Okay folks, this one hurts.  I know that people passing is part of the circle of life, and when our favorite stars go, it should really just be a general sadness for them and their families while we enjoy the biography specials and the exposes on E!, but when I read that Esther Williams died today at 91, it kind of hit my like a truck.  You see, when I was an adolescent, trying to figure out just what was going on for me in terms of my not being attracted to girls and having a rather powerful crush on one of my male neighbors, I was also watching old movies on the TV.  Debbie Reynolds and Judy Garland were favorites; but above them all, standing on perfectly arched feet was Esther Williams.

I’m not quite sure what it was…maybe not so much a single quality, but a combination of things that made her seem at once other worldly and totally human.  In my youthful mind, she had the perfect body and face…which is a little ironic, because when I look at her now, she’s built a bit like a boy…clearly, I had formed my likes by this point.  She also seemed to have an irrepressible sense of humor.  When I watch her films now, I get the sense that frequently they had to do multiple takes because she was always cracking up.
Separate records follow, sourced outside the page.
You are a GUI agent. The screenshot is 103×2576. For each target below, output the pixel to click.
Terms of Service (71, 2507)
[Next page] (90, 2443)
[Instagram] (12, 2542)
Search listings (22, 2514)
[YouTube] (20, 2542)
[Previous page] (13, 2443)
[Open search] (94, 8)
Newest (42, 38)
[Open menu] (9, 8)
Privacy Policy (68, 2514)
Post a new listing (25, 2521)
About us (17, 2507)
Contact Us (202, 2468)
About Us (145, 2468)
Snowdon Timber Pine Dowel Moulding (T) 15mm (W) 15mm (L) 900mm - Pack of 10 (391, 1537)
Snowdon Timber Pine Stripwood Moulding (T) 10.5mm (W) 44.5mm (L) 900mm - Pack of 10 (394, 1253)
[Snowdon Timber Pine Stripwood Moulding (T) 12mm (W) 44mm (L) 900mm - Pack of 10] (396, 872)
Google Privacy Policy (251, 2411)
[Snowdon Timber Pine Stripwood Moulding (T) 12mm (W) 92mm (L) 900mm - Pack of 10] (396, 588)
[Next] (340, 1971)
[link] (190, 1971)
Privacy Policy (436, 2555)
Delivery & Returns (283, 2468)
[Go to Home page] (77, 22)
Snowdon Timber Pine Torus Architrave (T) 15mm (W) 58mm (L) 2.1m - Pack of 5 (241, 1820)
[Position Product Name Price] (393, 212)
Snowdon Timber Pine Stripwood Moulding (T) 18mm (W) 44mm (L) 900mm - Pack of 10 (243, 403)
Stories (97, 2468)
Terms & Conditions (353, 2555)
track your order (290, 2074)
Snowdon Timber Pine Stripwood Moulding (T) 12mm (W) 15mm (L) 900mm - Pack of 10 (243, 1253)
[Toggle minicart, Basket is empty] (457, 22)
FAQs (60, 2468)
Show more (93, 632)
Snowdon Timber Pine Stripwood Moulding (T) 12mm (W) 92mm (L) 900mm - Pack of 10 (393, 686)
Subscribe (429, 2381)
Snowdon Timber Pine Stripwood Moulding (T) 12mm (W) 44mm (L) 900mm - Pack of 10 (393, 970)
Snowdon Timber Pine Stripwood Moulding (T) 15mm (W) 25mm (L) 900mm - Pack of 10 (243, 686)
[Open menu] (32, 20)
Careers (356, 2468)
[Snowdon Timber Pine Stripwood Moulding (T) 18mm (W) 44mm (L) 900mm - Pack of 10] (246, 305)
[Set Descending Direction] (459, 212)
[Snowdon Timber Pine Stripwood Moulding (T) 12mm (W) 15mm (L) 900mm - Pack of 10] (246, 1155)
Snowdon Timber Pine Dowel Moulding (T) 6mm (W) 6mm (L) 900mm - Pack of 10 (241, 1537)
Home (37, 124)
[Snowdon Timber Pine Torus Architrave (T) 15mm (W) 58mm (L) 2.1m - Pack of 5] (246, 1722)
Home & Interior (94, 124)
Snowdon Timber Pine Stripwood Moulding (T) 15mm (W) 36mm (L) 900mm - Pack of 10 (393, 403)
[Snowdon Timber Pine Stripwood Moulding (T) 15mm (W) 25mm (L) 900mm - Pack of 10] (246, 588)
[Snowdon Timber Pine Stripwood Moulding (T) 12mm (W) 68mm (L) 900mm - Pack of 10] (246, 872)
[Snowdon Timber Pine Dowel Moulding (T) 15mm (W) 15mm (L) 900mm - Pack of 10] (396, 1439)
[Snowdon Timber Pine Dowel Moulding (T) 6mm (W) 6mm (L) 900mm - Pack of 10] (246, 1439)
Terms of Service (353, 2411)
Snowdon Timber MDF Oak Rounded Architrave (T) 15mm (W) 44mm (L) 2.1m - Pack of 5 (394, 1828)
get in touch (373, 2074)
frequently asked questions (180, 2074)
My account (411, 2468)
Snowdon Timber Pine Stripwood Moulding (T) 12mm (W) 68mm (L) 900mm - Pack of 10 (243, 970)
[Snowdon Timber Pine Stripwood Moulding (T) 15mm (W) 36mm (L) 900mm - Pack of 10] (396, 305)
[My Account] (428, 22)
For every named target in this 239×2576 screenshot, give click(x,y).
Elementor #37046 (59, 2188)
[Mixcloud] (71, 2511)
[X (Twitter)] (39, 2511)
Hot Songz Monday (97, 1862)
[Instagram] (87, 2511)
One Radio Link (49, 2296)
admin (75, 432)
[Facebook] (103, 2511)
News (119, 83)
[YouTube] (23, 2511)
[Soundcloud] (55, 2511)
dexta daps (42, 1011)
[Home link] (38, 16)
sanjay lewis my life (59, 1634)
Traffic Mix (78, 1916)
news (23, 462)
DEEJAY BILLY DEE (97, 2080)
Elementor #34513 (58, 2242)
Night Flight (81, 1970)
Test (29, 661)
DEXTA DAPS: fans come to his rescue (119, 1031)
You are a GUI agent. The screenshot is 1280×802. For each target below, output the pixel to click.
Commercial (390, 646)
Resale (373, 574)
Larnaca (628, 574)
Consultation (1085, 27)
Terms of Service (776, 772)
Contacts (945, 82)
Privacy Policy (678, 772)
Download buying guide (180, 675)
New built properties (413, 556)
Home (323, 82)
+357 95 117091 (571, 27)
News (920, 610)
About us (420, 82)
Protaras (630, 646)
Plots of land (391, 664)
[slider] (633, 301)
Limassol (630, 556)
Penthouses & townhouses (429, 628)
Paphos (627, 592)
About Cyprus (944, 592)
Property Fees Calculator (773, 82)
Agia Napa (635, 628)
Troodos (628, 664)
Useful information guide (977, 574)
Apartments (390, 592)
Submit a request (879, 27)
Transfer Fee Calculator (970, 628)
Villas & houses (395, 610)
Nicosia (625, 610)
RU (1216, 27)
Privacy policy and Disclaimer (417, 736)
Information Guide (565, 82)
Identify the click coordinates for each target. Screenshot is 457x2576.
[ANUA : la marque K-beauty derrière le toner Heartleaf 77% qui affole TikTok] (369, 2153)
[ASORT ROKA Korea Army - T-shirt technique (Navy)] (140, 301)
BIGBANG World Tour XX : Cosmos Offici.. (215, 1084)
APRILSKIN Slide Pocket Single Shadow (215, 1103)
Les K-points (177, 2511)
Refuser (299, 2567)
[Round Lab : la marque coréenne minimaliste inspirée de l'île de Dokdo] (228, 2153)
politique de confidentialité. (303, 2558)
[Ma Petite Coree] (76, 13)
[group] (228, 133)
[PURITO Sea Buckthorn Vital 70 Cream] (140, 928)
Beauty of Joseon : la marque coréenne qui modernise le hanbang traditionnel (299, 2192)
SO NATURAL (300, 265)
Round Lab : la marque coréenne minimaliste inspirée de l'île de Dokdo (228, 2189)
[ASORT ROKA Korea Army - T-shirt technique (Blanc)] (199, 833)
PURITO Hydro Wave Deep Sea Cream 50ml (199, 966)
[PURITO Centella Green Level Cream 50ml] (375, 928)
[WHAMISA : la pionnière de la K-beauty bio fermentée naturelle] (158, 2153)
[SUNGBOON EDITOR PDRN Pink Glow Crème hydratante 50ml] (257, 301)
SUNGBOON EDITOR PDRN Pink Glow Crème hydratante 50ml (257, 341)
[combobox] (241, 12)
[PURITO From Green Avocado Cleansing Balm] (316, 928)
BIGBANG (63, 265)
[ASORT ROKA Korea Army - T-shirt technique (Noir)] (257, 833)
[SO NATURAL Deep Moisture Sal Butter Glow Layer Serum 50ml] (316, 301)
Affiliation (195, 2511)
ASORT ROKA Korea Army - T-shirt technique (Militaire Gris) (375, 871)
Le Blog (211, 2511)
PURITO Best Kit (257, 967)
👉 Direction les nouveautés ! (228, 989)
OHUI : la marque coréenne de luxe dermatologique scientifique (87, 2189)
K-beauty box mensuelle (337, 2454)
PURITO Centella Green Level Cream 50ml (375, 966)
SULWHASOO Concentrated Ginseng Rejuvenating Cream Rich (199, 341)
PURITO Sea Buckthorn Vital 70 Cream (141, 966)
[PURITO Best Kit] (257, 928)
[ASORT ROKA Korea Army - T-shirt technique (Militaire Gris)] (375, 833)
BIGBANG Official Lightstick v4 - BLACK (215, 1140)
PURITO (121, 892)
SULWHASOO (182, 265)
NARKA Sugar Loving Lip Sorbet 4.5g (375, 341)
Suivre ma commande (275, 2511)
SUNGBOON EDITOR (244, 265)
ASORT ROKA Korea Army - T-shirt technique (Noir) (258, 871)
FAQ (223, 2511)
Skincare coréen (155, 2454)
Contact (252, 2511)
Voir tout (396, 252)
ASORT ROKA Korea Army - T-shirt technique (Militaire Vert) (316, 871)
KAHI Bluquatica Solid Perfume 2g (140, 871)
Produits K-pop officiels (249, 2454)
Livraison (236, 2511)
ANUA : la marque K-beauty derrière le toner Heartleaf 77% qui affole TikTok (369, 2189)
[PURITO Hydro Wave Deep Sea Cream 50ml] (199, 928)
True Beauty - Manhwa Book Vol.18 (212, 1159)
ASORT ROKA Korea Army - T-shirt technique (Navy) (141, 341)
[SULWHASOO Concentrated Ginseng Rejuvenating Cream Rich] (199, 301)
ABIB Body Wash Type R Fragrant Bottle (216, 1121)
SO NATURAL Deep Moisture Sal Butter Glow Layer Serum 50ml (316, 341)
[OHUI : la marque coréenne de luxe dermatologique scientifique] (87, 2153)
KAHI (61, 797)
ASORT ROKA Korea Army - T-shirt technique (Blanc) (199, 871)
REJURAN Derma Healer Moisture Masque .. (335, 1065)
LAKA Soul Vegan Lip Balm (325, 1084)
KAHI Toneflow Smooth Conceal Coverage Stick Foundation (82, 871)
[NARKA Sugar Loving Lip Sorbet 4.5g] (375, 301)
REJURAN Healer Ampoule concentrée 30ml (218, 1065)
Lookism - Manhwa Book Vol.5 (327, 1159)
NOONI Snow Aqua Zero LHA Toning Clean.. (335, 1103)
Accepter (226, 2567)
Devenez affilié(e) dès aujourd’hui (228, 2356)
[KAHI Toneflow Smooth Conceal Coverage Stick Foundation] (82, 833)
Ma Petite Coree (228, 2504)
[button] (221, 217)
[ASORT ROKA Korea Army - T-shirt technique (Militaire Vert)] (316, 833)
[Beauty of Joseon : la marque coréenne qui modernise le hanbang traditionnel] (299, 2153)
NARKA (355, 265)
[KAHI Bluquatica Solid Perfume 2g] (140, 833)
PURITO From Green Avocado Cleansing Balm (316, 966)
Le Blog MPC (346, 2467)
It seemed to me that even though she was stunningly beautiful, she never took herself too seriously.  Although, that was different when it came to her swimming.  Watching her glide through the water, you could tell that this was a trained athlete, with flawless timing and technique…at least to a non-athletic swimmer like me.  She was beauty and strength and humility and glamour.  Wow.  Watching a woman like this in action gave me incredible respect for the full dimension of feminine culture.  In a bizarre way, seeing her was the beginning of me understanding that the other little boys and the terrible way they talked about girls as objects wasn’t right; nor was the way that some of the little girls acted like objects.  There was obviously much, much more to being a woman.  What a great foundation for getting to know the powerful young women of my teens not to mention the women of my family.

So to Esther and her family, I send a prayer, immense gratitude and a wish that somewhere some little gay boy is watching your old movies, looking at you and thinking, as I did, “if that is what a woman can be,  then I will always be in awe of what woman can be.”